SANFONINAS

dr. jose
Eu sou… o quê?...
Escrevo ainda na euforia da vitória de Portugal sobre a França, porque não me é possível deixar de sublinhar o imenso carácter inventivo do nosso Povo. Hoje, segunda, 11, chovem a cada segundo os ditos, os chistes, os cartuns, cada um mais original que o outro, de nos fazer rir a bandeiras despregadas, perante o mau perder dos Franceses (nem sei se deveria escrever com maiúscula – o que é que diz o Novo Acordo Ortográfico?)…
O que se inventou para explicar porque é que a Torre Eiffel, primeiro iluminada com as cores gaulesas e não com as portuguesas e, pouco depois, ficara imersa na escuridão não lembraria a ninguém – e não se fala mais no assunto. Mas, claro, ficou-nos de emenda, porque ainda temos bem presentes as imagens de quantos portugueses (e foram milhares!...) não hesitaram em pôr no seu perfil do Facebook: «Je suis Charlie» ou, com a bandeira francesa por fundo, «La France sommes nous». Pois…
Quando visitou a Expo’98, o presidente Jacques Chirac admirou-se de não ver aí o francês como língua oficial. Explicou-se-lhe que já pouca gente compreendia. E quando, a 3 de Maio de 2001, num seminário ao mais alto nível no Instituto Franco-Português, em Lisboa, se debatia o decréscimo do uso da língua francesa, eu perguntei a quem representava, na ocasião, o departamento de promoção da língua que receitas nos trazia de Paris.
– Nenhumas! São os senhores que devem pensar nisso! – respondeu-me.
Pois não pensámos.
São inúmeros os livros e os filmes sobre a emigração portuguesa para França, a salto, nas décadas de 50 e 60, e rara será a família que não tenha parentes em França, de várias gerações já. Foi, porém, Júlia Néry uma das primeiras a tratar literariamente o tema. O seu livro «Pouca terra… poucá terra…» (Edições Rolim, 1984) termina desta forma, que ora, 32 anos depois, obviamente, dadas as circunstâncias, me dispenso de comentar:
« – Quando o desemprego se vislumbrar, muitos franceses começarão a ver o emigrante com maus olhos… quererão pô-lo na fronteira… poderá começar uma nova forma de racismo… E depois?
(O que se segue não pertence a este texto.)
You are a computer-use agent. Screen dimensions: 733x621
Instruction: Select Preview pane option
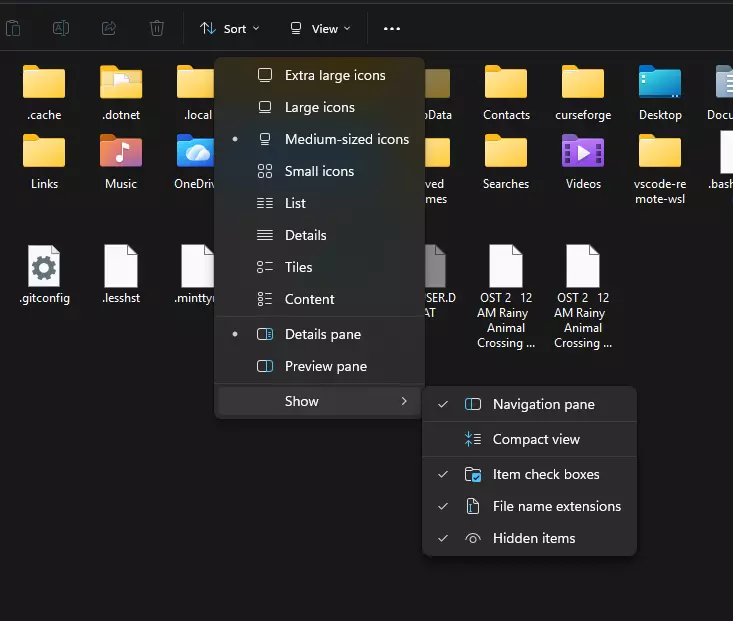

[…] Só quando o comboio parara em Vilar Formoso, Leonor encontrara dentro de si a resposta a dar a Cathy:
– E depois muitos filhos de portugueses nasceram já em França e alguns optam pela nacionalidade francesa.
E depois, minha amiga Francesa, nós entraremos pelo vosso sangue, pela vossa Língua, pela vossa História, pelos vossos hábitos, que o português é semente que em qualquer terra dá fruto…» (p. 161).